Rewrite every line of the items below as a numbered list, skipping blank lines and leaving out the pictures.

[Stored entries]
····················
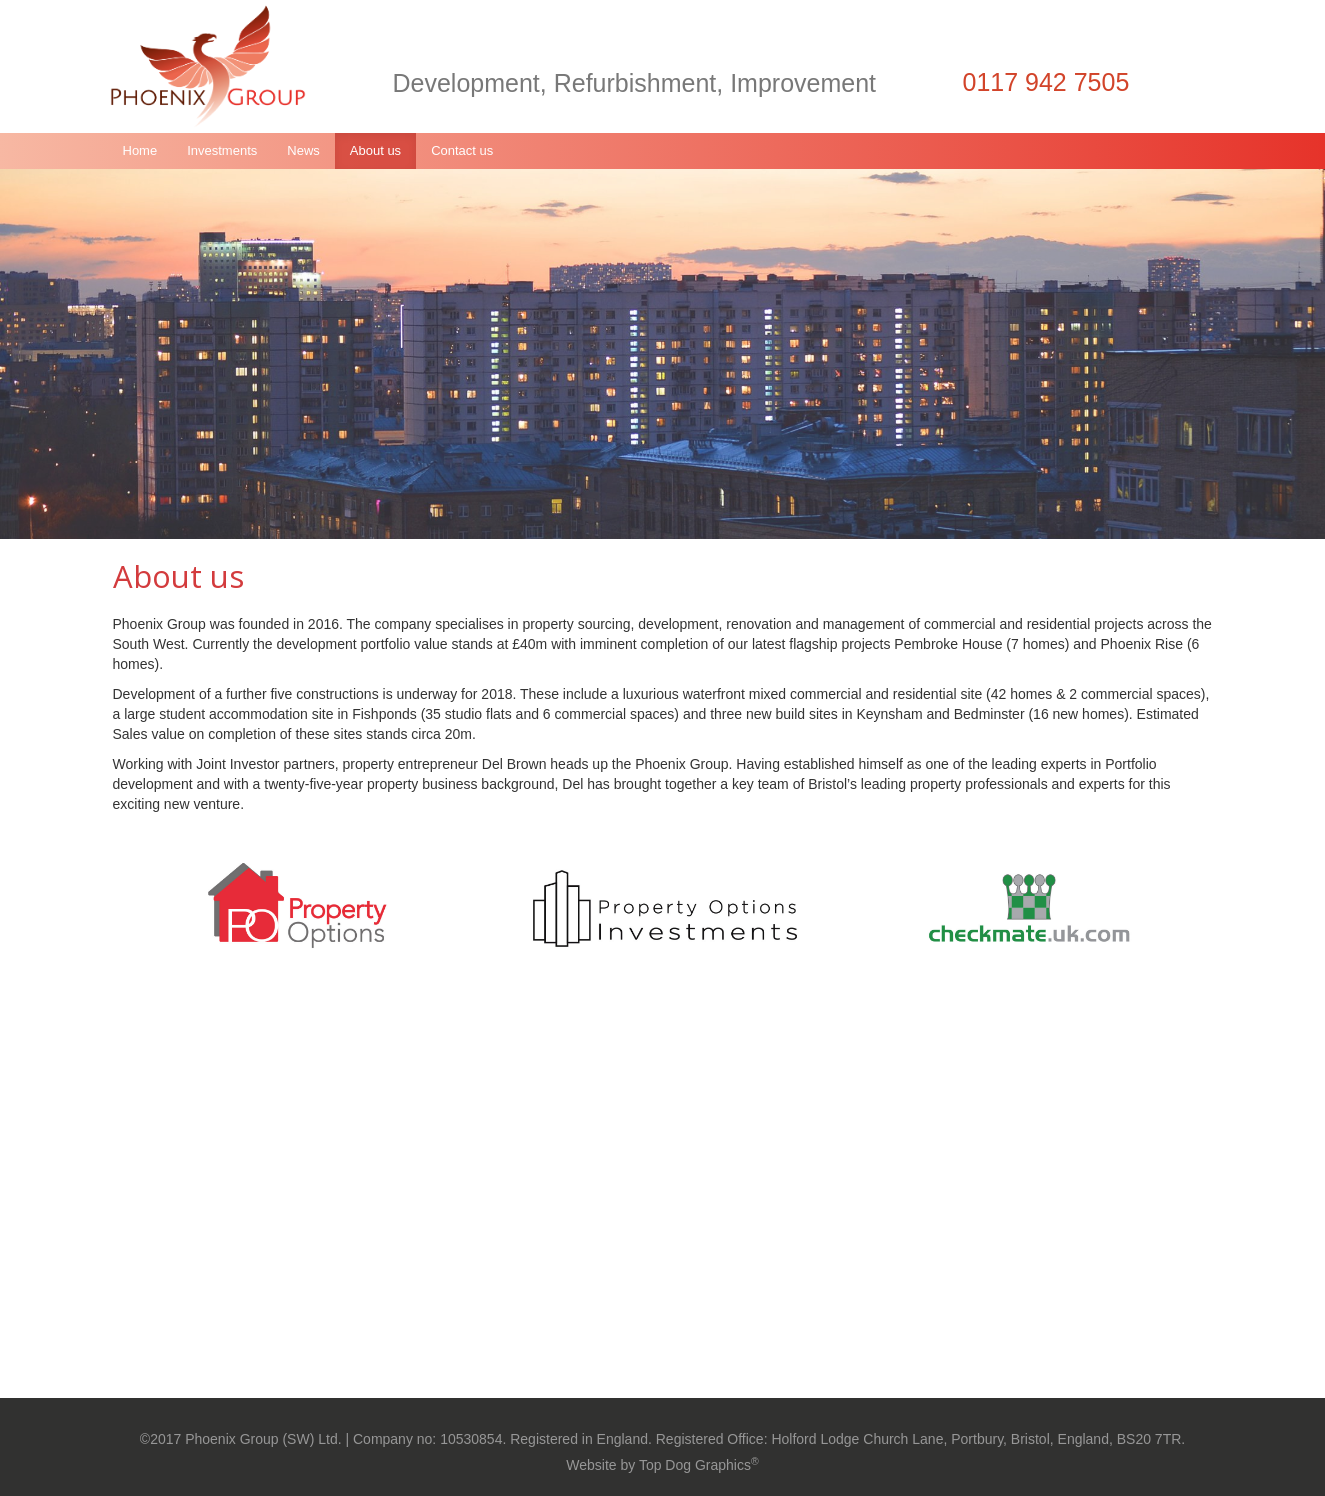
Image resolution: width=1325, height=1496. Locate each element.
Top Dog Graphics (699, 1465)
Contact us (462, 150)
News (303, 150)
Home (140, 150)
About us (375, 150)
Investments (222, 150)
····················
SOLUTION TO THIS PROBLEM
1. Image resolution: width=1325, height=1496. Locate each element.
2. Top Dog Graphics (699, 1465)
3. Contact us (462, 150)
4. News (303, 150)
5. Home (140, 150)
6. About us (375, 150)
7. Investments (222, 150)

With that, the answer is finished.